O território indígena permanece no centro de uma disputa profundamente desigual. De um lado, comunidades e povos tradicionais lutam pela preservação da vida, do meio ambiente e de seus modos de existência; do outro, políticas estatais e interesses privados avançam para transformar esses espaços em zonas de lucro. A LAE, juntamente com a flexibilização promovida pelo PL da Devastação, atua como instrumento complementar, permitindo que o Estado legitime a exploração predatória sob a fachada do “desenvolvimento” e de uma sustentabilidade ilusória. Um exemplo claro dessa lógica é a retirada, pelo PL, da exigência de outorga de água para atividades mineradoras, tradicionalmente regulada por órgãos federais e estaduais, eliminando mais um mecanismo de controle sobre os impactos ambientais. Considerando que a mineração é um dos setores que mais consome água no país, essa ausência de regulamentação favorece o uso desmedido e pouco monitorado dos recursos hídricos, intensificando crises em territórios já marcados por secas recorrentes. A exploração de ouro pela mineradora britânica Serabi Gold, que iniciou a extração em território amazônico sem o consentimento das comunidades indígenas e antes da aprovação do Incra, que havia destinado a área ao assentamento sustentável Terra Nossa, também ilustra com clareza os riscos dessa flexibilização normativa.

Em análise crítica, elaborada pela militante do PCBR e historiadora, Ana Terra, destaca-se que a  luta indígena não se limita a um conflito jurídico ou ambiental: ela é a expressão de um confronto entre projetos antagônicos de sociedade, onde os direitos conquistados historicamente são constantemente ameaçados. O governo, mesmo sob a narrativa de um projeto democrático-popular, mostra-se cúmplice desses retrocessos ao não barrar medidas que atacam direitos indígenas, ao facilitar a atuação de setores ultraconservadores no Congresso e ao insuficiente acompanhamento de processos decisórios estratégicos, como os que envolvem a COP 30 e o ATL.

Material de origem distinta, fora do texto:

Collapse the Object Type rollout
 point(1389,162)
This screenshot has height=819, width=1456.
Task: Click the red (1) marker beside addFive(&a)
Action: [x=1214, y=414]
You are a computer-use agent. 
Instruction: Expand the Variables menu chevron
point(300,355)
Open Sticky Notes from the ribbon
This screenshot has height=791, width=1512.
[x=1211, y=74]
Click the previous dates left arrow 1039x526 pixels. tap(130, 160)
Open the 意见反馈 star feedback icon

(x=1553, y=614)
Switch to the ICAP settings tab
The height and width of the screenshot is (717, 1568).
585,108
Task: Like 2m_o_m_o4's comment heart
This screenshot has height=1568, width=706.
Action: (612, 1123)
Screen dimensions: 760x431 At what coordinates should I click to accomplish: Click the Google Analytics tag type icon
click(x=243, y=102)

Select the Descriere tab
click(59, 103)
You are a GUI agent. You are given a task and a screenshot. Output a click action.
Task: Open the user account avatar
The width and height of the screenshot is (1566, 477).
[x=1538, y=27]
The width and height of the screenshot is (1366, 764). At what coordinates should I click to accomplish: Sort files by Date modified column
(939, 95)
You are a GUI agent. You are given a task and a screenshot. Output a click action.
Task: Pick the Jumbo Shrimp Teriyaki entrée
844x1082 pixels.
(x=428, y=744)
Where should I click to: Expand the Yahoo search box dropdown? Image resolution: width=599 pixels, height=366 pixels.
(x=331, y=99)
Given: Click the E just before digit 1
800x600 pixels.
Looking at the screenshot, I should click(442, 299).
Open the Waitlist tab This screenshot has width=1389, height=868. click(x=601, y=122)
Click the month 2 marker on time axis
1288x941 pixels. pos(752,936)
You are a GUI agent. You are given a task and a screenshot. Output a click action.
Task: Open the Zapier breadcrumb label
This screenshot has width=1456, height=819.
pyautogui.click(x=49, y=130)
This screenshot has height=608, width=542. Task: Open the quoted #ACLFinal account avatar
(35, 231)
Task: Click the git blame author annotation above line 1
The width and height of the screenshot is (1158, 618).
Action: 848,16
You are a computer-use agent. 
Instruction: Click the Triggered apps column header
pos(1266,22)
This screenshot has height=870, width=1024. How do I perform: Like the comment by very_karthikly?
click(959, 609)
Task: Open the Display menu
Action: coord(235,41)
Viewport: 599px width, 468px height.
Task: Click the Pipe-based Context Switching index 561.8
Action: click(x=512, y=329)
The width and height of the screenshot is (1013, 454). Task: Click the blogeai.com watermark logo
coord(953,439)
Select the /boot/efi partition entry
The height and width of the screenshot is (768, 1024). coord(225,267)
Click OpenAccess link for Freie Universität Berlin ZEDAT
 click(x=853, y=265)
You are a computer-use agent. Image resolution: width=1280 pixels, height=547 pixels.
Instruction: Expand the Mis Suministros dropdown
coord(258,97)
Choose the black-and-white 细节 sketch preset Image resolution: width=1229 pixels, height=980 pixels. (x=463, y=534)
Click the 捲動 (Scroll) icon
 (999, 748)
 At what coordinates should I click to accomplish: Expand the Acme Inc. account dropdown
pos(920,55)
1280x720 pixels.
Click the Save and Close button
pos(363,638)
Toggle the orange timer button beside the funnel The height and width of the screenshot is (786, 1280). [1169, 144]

Fica claro que a proteção dos territórios indígenas e do meio ambiente não depende apenas de leis ou conferências internacionais, mas de uma ação política consistente e da pressão organizada da sociedade e dos povos diretamente afetados. A aprovação do PL de exploração em Terras Indígenas, em conjunto com os dispositivos do PL da Devastação, evidencia que o caminho da resistência precisa ser constante, articulado e consciente de que, para além da legalidade formal, a disputa é de poder, entre quem quer preservar a vida e os biomas e quem busca transformar tudo em mercadoria.